To keep pace with its bigger rivals, Micron is developing next-gen memory technologies like 3D NAND and 3D Xpoint with Intel (INTC -1.26%) and buying manufacturers like Inotera Memories. However, it's still unclear if these moves can adequately counter companies like Samsung, which can bundle their memory chips with other components, over the long term.

2. The cyclical risks

The memory chip market is a cyclical one, which can punish investors who buy at the peaks. Looking back, Micron posted six straight quarters of annual revenue declines before rising demand finally broke that streak with two straight quarters of growth.

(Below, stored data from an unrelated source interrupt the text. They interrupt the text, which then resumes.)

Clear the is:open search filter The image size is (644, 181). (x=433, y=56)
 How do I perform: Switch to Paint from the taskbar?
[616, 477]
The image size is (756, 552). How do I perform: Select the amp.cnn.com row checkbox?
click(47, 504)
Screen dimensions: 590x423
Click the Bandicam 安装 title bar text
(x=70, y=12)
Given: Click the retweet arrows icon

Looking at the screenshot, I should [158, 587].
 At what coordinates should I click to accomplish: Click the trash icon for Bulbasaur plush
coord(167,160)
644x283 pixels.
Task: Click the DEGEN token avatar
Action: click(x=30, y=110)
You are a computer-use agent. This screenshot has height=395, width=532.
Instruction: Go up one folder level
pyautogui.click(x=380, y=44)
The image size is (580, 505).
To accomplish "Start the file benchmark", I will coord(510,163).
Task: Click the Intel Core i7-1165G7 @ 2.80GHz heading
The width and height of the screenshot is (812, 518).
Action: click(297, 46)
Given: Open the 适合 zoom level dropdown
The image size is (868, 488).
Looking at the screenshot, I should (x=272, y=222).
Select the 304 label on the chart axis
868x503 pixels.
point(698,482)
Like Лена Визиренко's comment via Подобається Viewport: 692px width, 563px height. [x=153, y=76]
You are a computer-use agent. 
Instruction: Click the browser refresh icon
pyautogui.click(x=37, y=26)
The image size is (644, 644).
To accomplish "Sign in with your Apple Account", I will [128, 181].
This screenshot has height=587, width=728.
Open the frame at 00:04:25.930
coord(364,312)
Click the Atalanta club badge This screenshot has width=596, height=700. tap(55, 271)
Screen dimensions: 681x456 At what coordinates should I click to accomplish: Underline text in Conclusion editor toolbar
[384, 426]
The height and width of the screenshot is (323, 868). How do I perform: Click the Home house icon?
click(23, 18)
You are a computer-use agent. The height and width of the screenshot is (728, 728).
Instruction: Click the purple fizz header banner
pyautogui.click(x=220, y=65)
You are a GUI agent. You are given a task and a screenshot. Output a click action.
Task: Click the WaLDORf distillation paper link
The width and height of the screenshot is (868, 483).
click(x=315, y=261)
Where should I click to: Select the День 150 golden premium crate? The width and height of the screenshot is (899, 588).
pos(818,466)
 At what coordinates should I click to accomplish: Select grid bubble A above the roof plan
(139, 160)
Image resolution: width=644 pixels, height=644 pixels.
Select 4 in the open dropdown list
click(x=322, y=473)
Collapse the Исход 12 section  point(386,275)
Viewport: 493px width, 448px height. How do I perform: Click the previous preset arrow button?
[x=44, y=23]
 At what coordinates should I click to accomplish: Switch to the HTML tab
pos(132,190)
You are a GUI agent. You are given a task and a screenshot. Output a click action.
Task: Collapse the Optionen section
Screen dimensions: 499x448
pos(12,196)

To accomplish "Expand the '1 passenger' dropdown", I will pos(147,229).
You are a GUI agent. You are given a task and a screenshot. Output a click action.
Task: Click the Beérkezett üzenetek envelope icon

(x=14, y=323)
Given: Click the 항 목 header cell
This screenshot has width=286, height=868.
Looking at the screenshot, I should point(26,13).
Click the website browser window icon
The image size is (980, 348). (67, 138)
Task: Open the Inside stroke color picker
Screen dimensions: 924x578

Analysts expect that trend to continue, with 58% revenue growth this year and 9% growth next year. Its non-GAAP earnings per share, which came in at $0.06 in 2016, is expected to surge to $4.31 this year and $5.25 next year.

However, that growth could still be derailed by overproduction. Last December, former Micron CEO Mark Durcan warned that state-backed Chinese chipmakers -- like Tsinghua Unigroup, which tried to buy Micron in 2015 -- could flood the market with cheap memory chips. Meanwhile, bigger rivals like Samsung could produce too many chips in their effort to meet market demand -- which would cause prices to drop.

3.The cash flow risks

A sudden reversal in memory chip prices would devastate Micron, because its free cash flow has remained negative over the past year. That's mainly due to the prior drop in memory prices, higher R&D investments, and its acquisitions of SSD controller maker Tidal Systems in 2015 and Inotera Memories in 2016.

MU Free Cash Flow (TTM) Chart

Data source: YCharts.

If chip prices unexpectedly drop on market consolidation, lower device sales, or overproduction, Micron's FCF could plummet to multiyear lows.

4. The valuation risks

Micron initially looks pricey at 55 times earnings, but that multiple remains lower than the industry average P/E of 59 for memory chipmakers. If analysts' forecasts are on the mark, then Micron trades at just 7.5 times forward earnings.

Intel and Western Digital, respectively, have forward P/E ratios of 12 and 9. This means that Micron is still surprisingly cheap after its yearlong rally.

So how risky is Micron?

If you believe that memory prices will continue to rise, Micron can counter its bigger rivals, and that analysts' growth estimates are on target, then the stock looks like a great buy at current prices. Simply put, the short-term risks look quite low.

But if memory prices suddenly drop, Micron could give up its gains very quickly. Furthermore, investors need to know that Micron isn't a great buy-and-hold stock, since its cyclical downturns can be very challenging. Therefore, Micron's long-term risks remain quite high.